- _Exercise description_
Convert every line of the records below into a JSON list of strings with one string per line, omitting blank lines.

- _Data in this exercise_
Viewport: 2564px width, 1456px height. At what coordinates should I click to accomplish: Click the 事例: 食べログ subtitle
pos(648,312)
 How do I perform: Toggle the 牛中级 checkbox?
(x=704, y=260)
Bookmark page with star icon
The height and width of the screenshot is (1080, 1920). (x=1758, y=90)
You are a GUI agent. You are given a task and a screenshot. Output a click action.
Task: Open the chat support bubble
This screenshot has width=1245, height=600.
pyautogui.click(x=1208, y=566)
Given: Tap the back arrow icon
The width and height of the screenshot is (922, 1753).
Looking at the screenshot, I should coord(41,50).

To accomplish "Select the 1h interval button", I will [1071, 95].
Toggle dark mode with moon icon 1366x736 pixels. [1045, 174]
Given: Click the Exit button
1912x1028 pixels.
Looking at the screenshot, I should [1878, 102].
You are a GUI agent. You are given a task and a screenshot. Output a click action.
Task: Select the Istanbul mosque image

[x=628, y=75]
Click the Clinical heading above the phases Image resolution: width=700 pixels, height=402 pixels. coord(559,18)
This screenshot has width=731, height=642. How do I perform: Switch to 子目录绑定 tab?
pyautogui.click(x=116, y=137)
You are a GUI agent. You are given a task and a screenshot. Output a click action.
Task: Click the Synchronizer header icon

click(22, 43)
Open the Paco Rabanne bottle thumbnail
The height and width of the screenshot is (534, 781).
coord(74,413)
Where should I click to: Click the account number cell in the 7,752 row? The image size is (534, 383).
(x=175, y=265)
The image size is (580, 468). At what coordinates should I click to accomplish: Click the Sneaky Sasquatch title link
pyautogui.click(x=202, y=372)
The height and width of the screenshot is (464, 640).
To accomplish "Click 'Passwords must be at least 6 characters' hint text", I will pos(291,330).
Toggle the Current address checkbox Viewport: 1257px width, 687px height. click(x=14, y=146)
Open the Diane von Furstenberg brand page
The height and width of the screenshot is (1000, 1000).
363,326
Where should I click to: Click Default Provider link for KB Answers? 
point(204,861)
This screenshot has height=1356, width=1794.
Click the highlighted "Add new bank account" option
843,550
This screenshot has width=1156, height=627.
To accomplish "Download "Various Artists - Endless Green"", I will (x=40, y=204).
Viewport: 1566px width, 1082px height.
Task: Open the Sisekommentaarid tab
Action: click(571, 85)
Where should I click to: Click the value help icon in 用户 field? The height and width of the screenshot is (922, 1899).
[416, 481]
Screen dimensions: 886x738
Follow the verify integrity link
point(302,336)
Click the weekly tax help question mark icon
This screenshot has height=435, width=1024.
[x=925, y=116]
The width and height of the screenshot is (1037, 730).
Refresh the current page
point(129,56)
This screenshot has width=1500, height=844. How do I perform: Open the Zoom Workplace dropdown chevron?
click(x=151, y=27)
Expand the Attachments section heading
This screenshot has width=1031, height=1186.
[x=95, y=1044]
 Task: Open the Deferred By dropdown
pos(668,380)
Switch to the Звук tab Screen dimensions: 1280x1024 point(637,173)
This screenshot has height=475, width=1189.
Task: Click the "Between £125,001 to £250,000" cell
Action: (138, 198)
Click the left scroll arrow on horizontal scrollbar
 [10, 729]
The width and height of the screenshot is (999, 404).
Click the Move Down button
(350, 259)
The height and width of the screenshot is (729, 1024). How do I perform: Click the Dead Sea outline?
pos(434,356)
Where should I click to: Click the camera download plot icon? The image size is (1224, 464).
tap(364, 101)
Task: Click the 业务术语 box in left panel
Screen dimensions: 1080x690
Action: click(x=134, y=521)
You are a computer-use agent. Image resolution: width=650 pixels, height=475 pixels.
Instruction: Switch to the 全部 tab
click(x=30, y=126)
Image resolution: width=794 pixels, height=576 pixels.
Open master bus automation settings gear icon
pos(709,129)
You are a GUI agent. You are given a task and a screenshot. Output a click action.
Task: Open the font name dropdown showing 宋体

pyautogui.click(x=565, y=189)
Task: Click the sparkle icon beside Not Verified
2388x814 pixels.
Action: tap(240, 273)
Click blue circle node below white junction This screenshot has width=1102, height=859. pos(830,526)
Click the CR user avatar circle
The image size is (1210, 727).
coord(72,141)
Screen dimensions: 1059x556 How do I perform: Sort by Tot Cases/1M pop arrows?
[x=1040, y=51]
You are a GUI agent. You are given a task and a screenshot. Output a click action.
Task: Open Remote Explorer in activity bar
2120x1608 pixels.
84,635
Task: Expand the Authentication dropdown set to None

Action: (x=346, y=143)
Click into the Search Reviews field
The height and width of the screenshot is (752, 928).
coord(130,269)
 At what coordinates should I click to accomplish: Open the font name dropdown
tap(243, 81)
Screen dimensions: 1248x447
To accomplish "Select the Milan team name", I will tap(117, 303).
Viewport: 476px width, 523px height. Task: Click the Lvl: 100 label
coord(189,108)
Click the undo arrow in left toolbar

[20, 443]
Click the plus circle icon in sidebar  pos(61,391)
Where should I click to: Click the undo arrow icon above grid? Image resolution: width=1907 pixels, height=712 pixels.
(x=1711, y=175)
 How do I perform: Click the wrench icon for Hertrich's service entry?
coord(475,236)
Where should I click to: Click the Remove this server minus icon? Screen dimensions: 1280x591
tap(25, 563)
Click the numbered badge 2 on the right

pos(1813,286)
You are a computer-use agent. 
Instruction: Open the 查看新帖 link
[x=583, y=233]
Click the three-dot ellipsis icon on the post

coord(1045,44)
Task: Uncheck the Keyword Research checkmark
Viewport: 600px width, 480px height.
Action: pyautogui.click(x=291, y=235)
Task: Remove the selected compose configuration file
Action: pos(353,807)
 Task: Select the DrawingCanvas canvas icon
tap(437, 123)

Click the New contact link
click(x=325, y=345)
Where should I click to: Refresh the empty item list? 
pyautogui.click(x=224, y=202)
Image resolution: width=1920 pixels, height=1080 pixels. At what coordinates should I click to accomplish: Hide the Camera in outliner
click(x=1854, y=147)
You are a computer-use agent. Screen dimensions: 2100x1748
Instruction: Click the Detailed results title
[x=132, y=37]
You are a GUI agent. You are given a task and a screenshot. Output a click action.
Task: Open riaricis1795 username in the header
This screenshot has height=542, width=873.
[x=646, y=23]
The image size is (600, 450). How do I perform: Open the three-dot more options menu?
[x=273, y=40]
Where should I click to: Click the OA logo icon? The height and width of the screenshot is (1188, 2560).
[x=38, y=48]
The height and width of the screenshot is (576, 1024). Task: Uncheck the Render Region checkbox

- _Response for this exercise_
[
  "Viewport: 2564px width, 1456px height. At what coordinates should I click to accomplish: Click the 事例: 食べログ subtitle",
  "pos(648,312)",
  " How do I perform: Toggle the 牛中级 checkbox?",
  "(x=704, y=260)",
  "Bookmark page with star icon",
  "The height and width of the screenshot is (1080, 1920). (x=1758, y=90)",
  "You are a GUI agent. You are given a task and a screenshot. Output a click action.",
  "Task: Open the chat support bubble",
  "This screenshot has width=1245, height=600.",
  "pyautogui.click(x=1208, y=566)",
  "Given: Tap the back arrow icon",
  "The width and height of the screenshot is (922, 1753).",
  "Looking at the screenshot, I should coord(41,50).",
  "To accomplish \"Select the 1h interval button\", I will [1071, 95].",
  "Toggle dark mode with moon icon 1366x736 pixels. [1045, 174]",
  "Given: Click the Exit button",
  "1912x1028 pixels.",
  "Looking at the screenshot, I should [1878, 102].",
  "You are a GUI agent. You are given a task and a screenshot. Output a click action.",
  "Task: Select the Istanbul mosque image",
  "[x=628, y=75]",
  "Click the Clinical heading above the phases Image resolution: width=700 pixels, height=402 pixels. coord(559,18)",
  "This screenshot has width=731, height=642. How do I perform: Switch to 子目录绑定 tab?",
  "pyautogui.click(x=116, y=137)",
  "You are a GUI agent. You are given a task and a screenshot. Output a click action.",
  "Task: Click the Synchronizer header icon",
  "click(22, 43)",
  "Open the Paco Rabanne bottle thumbnail",
  "The height and width of the screenshot is (534, 781).",
  "coord(74,413)",
  "Where should I click to: Click the account number cell in the 7,752 row? The image size is (534, 383).",
  "(x=175, y=265)",
  "The image size is (580, 468). At what coordinates should I click to accomplish: Click the Sneaky Sasquatch title link",
  "pyautogui.click(x=202, y=372)",
  "The height and width of the screenshot is (464, 640).",
  "To accomplish \"Click 'Passwords must be at least 6 characters' hint text\", I will pos(291,330).",
  "Toggle the Current address checkbox Viewport: 1257px width, 687px height. click(x=14, y=146)",
  "Open the Diane von Furstenberg brand page",
  "The height and width of the screenshot is (1000, 1000).",
  "363,326",
  "Where should I click to: Click Default Provider link for KB Answers? ",
  "point(204,861)",
  "This screenshot has height=1356, width=1794.",
  "Click the highlighted \"Add new bank account\" option",
  "843,550",
  "This screenshot has width=1156, height=627.",
  "To accomplish \"Download \"Various Artists - Endless Green\"\", I will (x=40, y=204).",
  "Viewport: 1566px width, 1082px height.",
  "Task: Open the Sisekommentaarid tab",
  "Action: click(571, 85)",
  "Where should I click to: Click the value help icon in 用户 field? The height and width of the screenshot is (922, 1899).",
  "[416, 481]",
  "Screen dimensions: 886x738",
  "Follow the verify integrity link",
  "point(302,336)",
  "Click the weekly tax help question mark icon",
  "This screenshot has height=435, width=1024.",
  "[x=925, y=116]",
  "The width and height of the screenshot is (1037, 730).",
  "Refresh the current page",
  "point(129,56)",
  "This screenshot has width=1500, height=844. How do I perform: Open the Zoom Workplace dropdown chevron?",
  "click(x=151, y=27)",
  "Expand the Attachments section heading",
  "This screenshot has width=1031, height=1186.",
  "[x=95, y=1044]",
  " Task: Open the Deferred By dropdown",
  "pos(668,380)",
  "Switch to the Звук tab Screen dimensions: 1280x1024 point(637,173)",
  "This screenshot has height=475, width=1189.",
  "Task: Click the \"Between £125,001 to £250,000\" cell",
  "Action: (138, 198)",
  "Click the left scroll arrow on horizontal scrollbar",
  " [10, 729]",
  "The width and height of the screenshot is (999, 404).",
  "Click the Move Down button",
  "(350, 259)",
  "The height and width of the screenshot is (729, 1024). How do I perform: Click the Dead Sea outline?",
  "pos(434,356)",
  "Where should I click to: Click the camera download plot icon? The image size is (1224, 464).",
  "tap(364, 101)",
  "Task: Click the 业务术语 box in left panel",
  "Screen dimensions: 1080x690",
  "Action: click(x=134, y=521)",
  "You are a computer-use agent. Image resolution: width=650 pixels, height=475 pixels.",
  "Instruction: Switch to the 全部 tab",
  "click(x=30, y=126)",
  "Image resolution: width=794 pixels, height=576 pixels.",
  "Open master bus automation settings gear icon",
  "pos(709,129)",
  "You are a GUI agent. You are given a task and a screenshot. Output a click action.",
  "Task: Open the font name dropdown showing 宋体",
  "pyautogui.click(x=565, y=189)",
  "Task: Click the sparkle icon beside Not Verified",
  "2388x814 pixels.",
  "Action: tap(240, 273)",
  "Click blue circle node below white junction This screenshot has width=1102, height=859. pos(830,526)",
  "Click the CR user avatar circle",
  "The image size is (1210, 727).",
  "coord(72,141)",
  "Screen dimensions: 1059x556 How do I perform: Sort by Tot Cases/1M pop arrows?",
  "[x=1040, y=51]",
  "You are a GUI agent. You are given a task and a screenshot. Output a click action.",
  "Task: Open Remote Explorer in activity bar",
  "2120x1608 pixels.",
  "84,635",
  "Task: Expand the Authentication dropdown set to None",
  "Action: (x=346, y=143)",
  "Click into the Search Reviews field",
  "The height and width of the screenshot is (752, 928).",
  "coord(130,269)",
  " At what coordinates should I click to accomplish: Open the font name dropdown",
  "tap(243, 81)",
  "Screen dimensions: 1248x447",
  "To accomplish \"Select the Milan team name\", I will tap(117, 303).",
  "Viewport: 476px width, 523px height. Task: Click the Lvl: 100 label",
  "coord(189,108)",
  "Click the undo arrow in left toolbar",
  "[20, 443]",
  "Click the plus circle icon in sidebar  pos(61,391)",
  "Where should I click to: Click the undo arrow icon above grid? Image resolution: width=1907 pixels, height=712 pixels.",
  "(x=1711, y=175)",
  " How do I perform: Click the wrench icon for Hertrich's service entry?",
  "coord(475,236)",
  "Where should I click to: Click the Remove this server minus icon? Screen dimensions: 1280x591",
  "tap(25, 563)",
  "Click the numbered badge 2 on the right",
  "pos(1813,286)",
  "You are a computer-use agent. ",
  "Instruction: Open the 查看新帖 link",
  "[x=583, y=233]",
  "Click the three-dot ellipsis icon on the post",
  "coord(1045,44)",
  "Task: Uncheck the Keyword Research checkmark",
  "Viewport: 600px width, 480px height.",
  "Action: pyautogui.click(x=291, y=235)",
  "Task: Remove the selected compose configuration file",
  "Action: pos(353,807)",
  " Task: Select the DrawingCanvas canvas icon",
  "tap(437, 123)",
  "Click the New contact link",
  "click(x=325, y=345)",
  "Where should I click to: Refresh the empty item list? ",
  "pyautogui.click(x=224, y=202)",
  "Image resolution: width=1920 pixels, height=1080 pixels. At what coordinates should I click to accomplish: Hide the Camera in outliner",
  "click(x=1854, y=147)",
  "You are a computer-use agent. Screen dimensions: 2100x1748",
  "Instruction: Click the Detailed results title",
  "[x=132, y=37]",
  "You are a GUI agent. You are given a task and a screenshot. Output a click action.",
  "Task: Open riaricis1795 username in the header",
  "This screenshot has height=542, width=873.",
  "[x=646, y=23]",
  "The image size is (600, 450). How do I perform: Open the three-dot more options menu?",
  "[x=273, y=40]",
  "Where should I click to: Click the OA logo icon? The height and width of the screenshot is (1188, 2560).",
  "[x=38, y=48]",
  "The height and width of the screenshot is (576, 1024). Task: Uncheck the Render Region checkbox"
]